[[ QUOTED PASSAGE, beginning ]]

MIGUEL BARBOSA: Yes. Thank you, Kenneth. And, yeah, my mother is a great person. I love my mother. She’s a hardworking person, entrepreneurial person. And out of that, she got idea that savings is something really important for business and for, you know, life in general. So, since I was a little boy, she kept telling me, “Hey, you need to save, hey, you need to, you know, not only save for the things you want to buy, but for the future, for rainy days, for maybe great opportunities in the future, maybe investment opportunities that may come up.” And she still — even though I'm an adult right now — she keeps telling me to keep saving and that’s what I do. That sticks in my mind every day and that’s something I really try to do to, yeah, to have some financial stability.

[[ QUOTED PASSAGE, end ]]
[[ RECORDED INFORMATION, beginning ]]

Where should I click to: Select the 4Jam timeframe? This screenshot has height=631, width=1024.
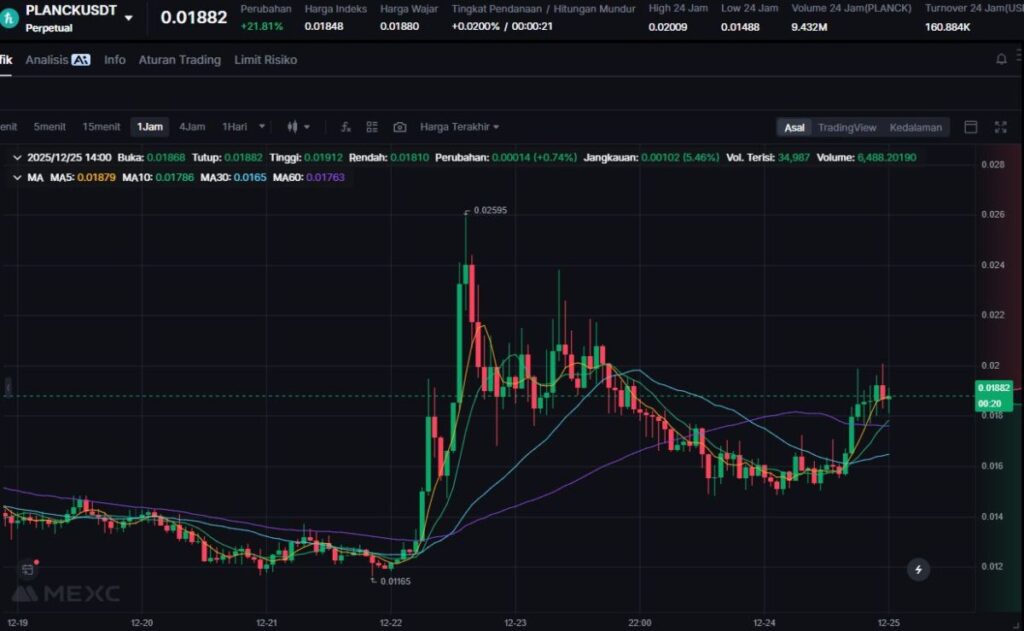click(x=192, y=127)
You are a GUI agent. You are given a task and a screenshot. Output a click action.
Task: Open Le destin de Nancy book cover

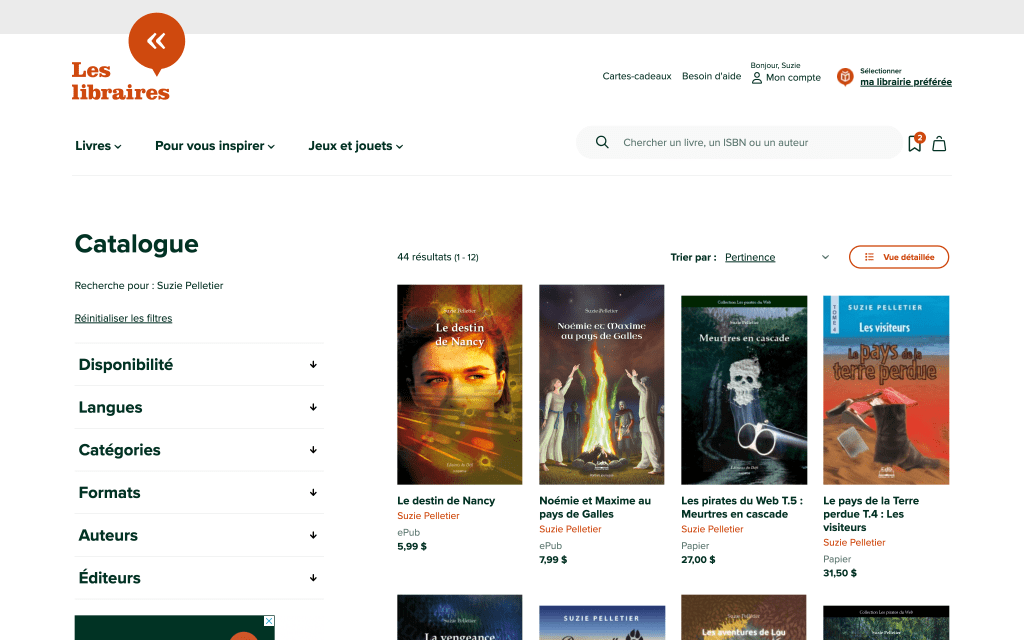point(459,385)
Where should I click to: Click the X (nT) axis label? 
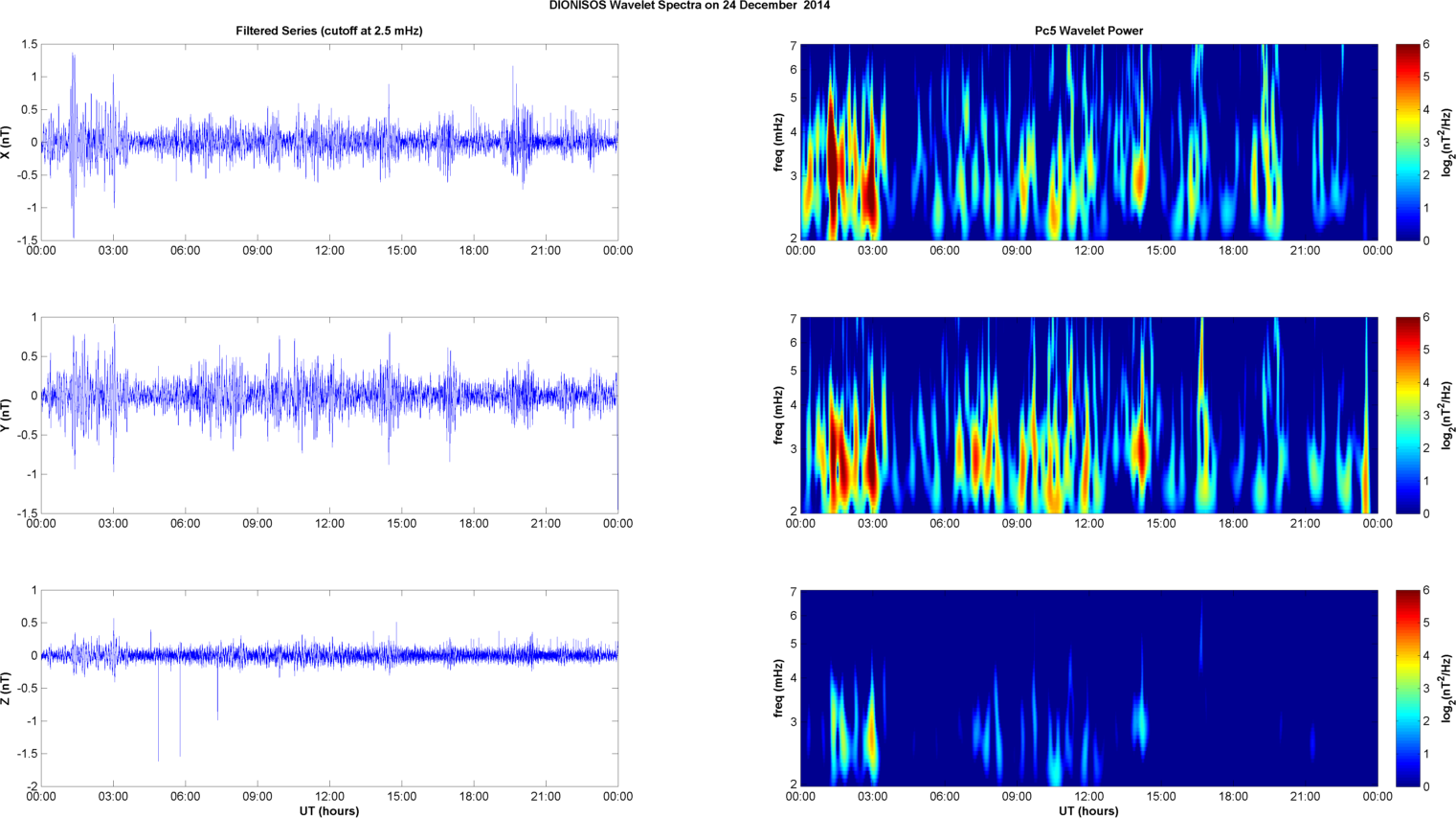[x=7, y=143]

[[ RECORDED INFORMATION, end ]]
[[ RECORDED INFORMATION, beginning ]]

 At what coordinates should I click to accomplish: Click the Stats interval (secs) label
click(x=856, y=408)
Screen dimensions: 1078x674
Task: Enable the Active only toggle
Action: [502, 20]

[[ RECORDED INFORMATION, end ]]

AIM OF THE TASK
Could you reproduce the entire passage about a mother's advice on saving, word for word? The rows are separate material and have nothing to do with the passage about a mother's advice on saving.

ANSWER TO THIS PROBLEM
MIGUEL BARBOSA: Yes. Thank you, Kenneth. And, yeah, my mother is a great person. I love my mother. She’s a hardworking person, entrepreneurial person. And out of that, she got idea that savings is something really important for business and for, you know, life in general. So, since I was a little boy, she kept telling me, “Hey, you need to save, hey, you need to, you know, not only save for the things you want to buy, but for the future, for rainy days, for maybe great opportunities in the future, maybe investment opportunities that may come up.” And she still — even though I'm an adult right now — she keeps telling me to keep saving and that’s what I do. That sticks in my mind every day and that’s something I really try to do to, yeah, to have some financial stability.